# start of Record excerpts

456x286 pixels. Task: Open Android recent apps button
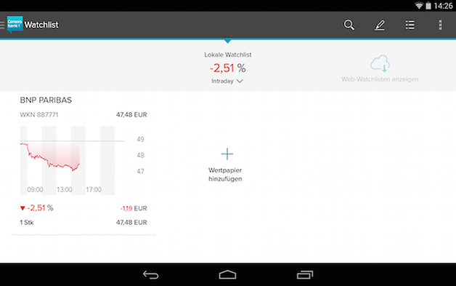(x=305, y=274)
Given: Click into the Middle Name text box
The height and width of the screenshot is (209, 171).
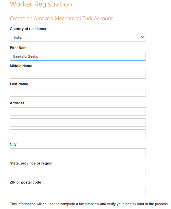Looking at the screenshot, I should point(78,75).

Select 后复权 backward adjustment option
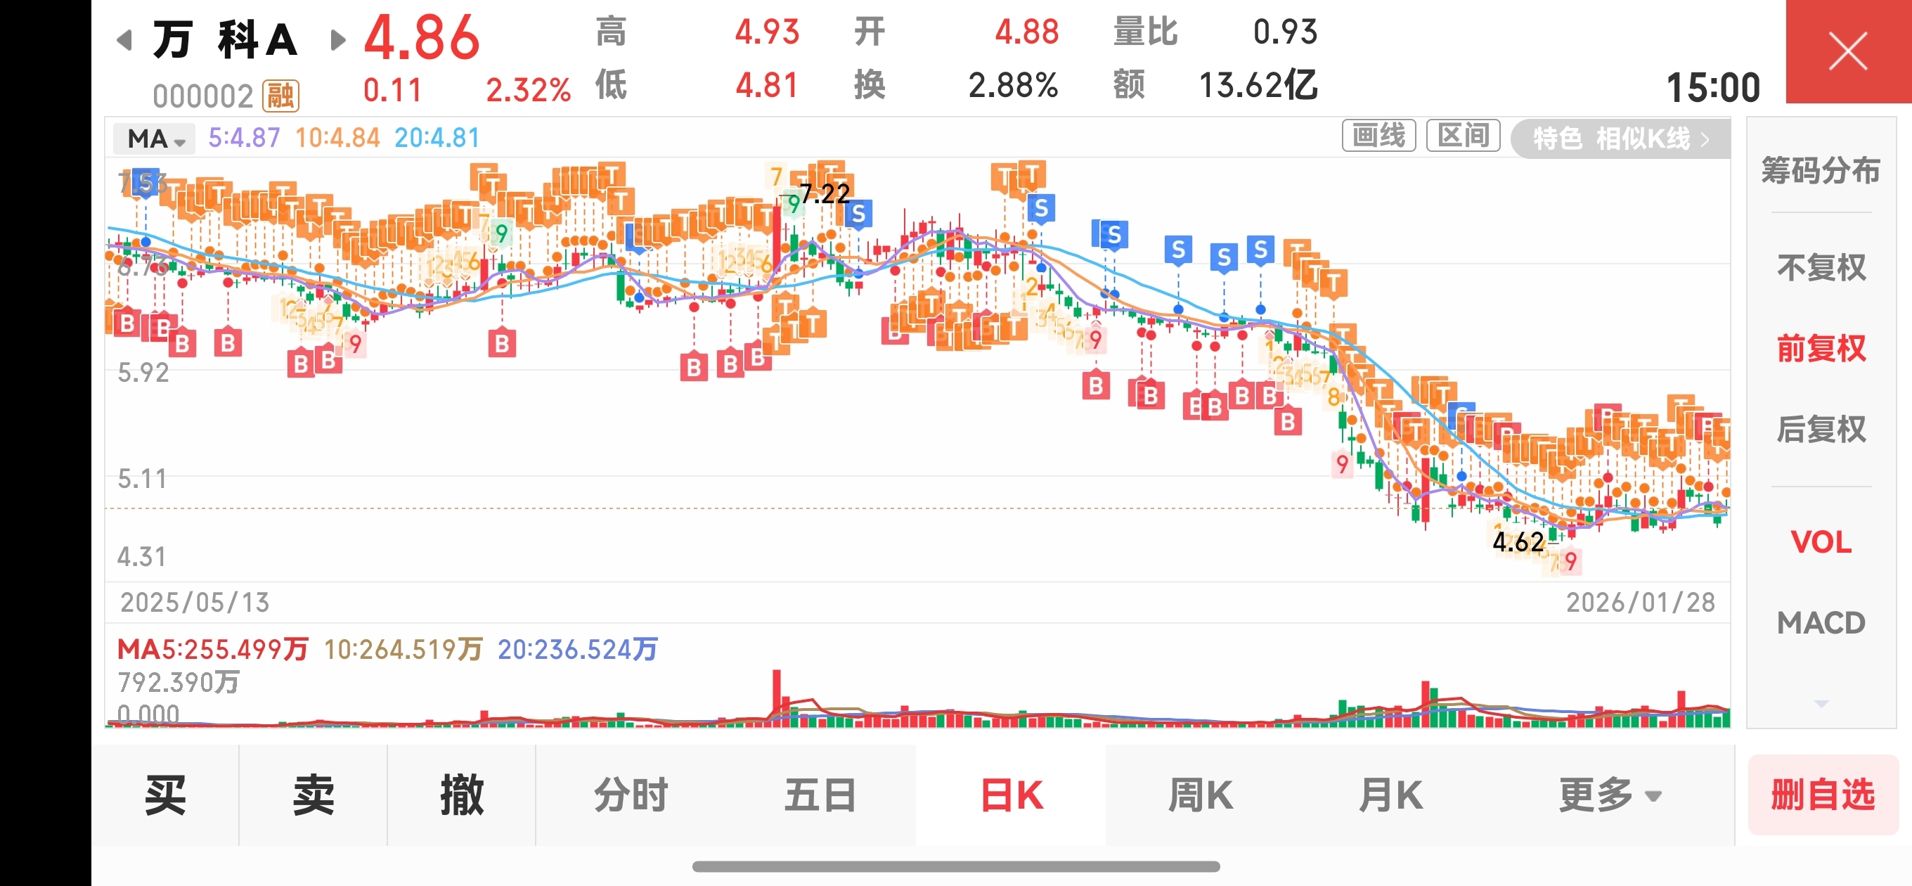(x=1821, y=429)
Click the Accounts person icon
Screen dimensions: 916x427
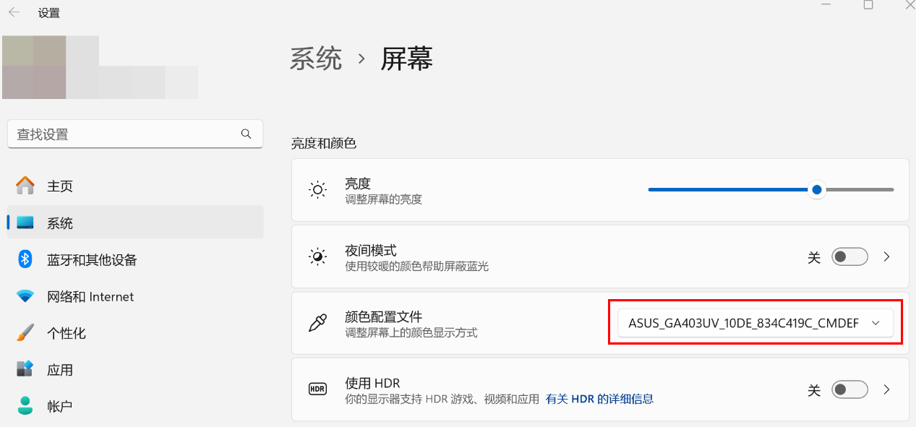(x=25, y=406)
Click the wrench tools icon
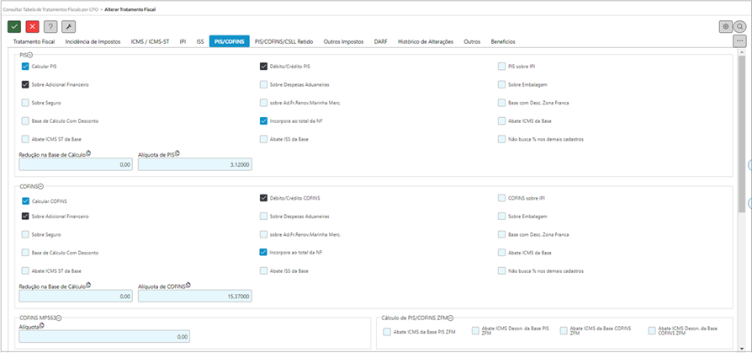The image size is (752, 353). click(x=68, y=27)
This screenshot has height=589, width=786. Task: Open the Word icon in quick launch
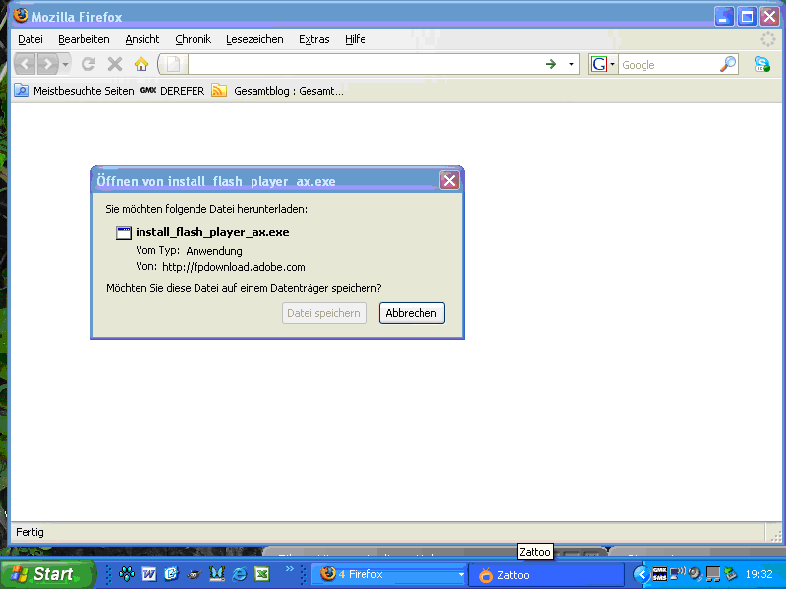149,574
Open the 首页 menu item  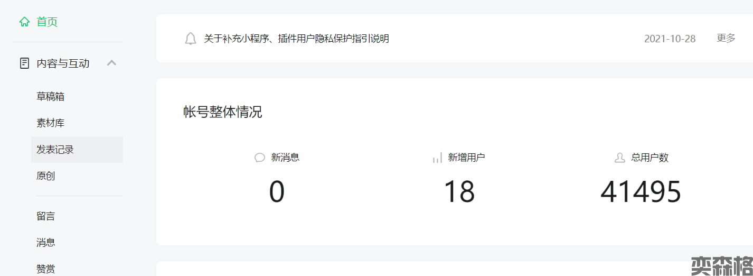(47, 22)
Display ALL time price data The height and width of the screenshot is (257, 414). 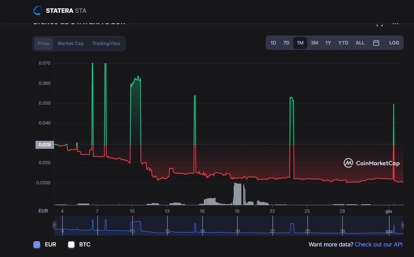pyautogui.click(x=360, y=43)
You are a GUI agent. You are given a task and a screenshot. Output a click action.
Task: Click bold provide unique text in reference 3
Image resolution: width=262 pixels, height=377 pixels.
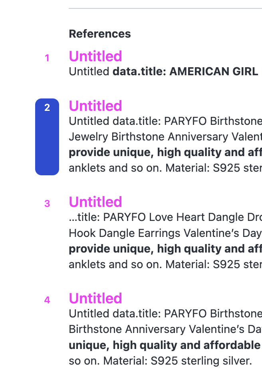point(165,249)
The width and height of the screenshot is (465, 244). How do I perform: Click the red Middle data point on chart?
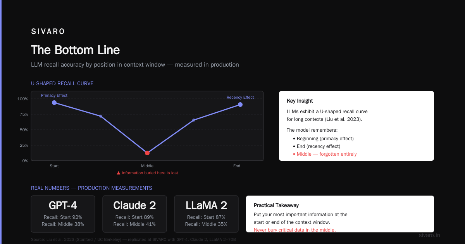(147, 153)
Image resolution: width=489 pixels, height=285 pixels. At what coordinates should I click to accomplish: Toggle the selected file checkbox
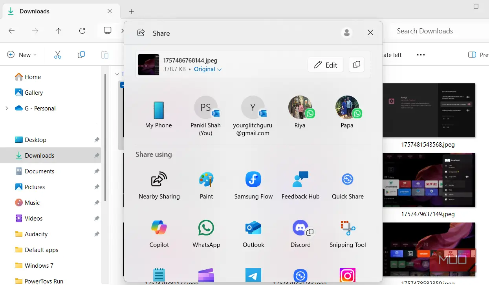click(x=122, y=85)
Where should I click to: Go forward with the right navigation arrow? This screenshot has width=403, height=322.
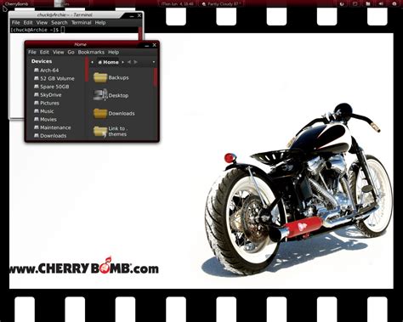pyautogui.click(x=136, y=62)
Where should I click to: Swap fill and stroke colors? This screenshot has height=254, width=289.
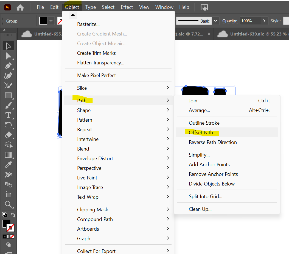pyautogui.click(x=13, y=215)
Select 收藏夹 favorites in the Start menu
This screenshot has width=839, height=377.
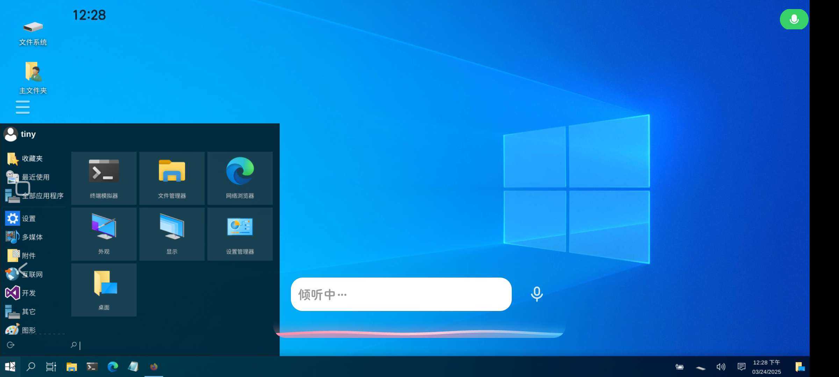31,158
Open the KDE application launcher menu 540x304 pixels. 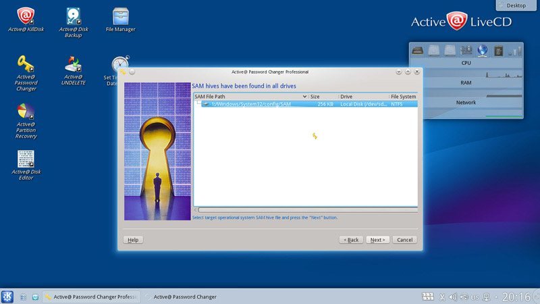pos(7,297)
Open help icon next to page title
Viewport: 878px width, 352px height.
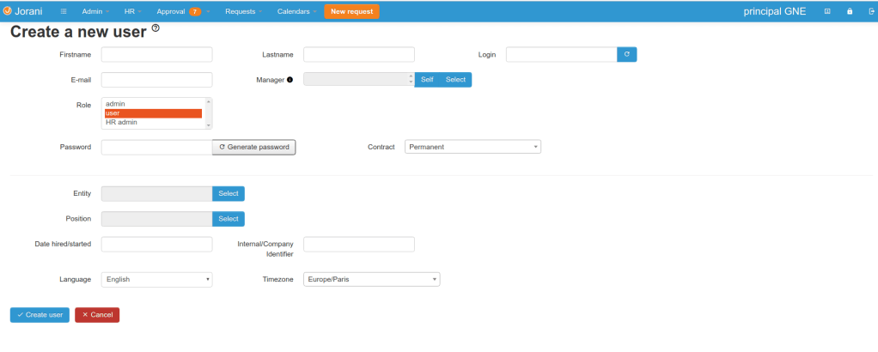[155, 28]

# end of Record excerpts

Brief: Determine how many lines in the entries above contain the string "Where" (matching case), and reply with that number alone.

Task response: 2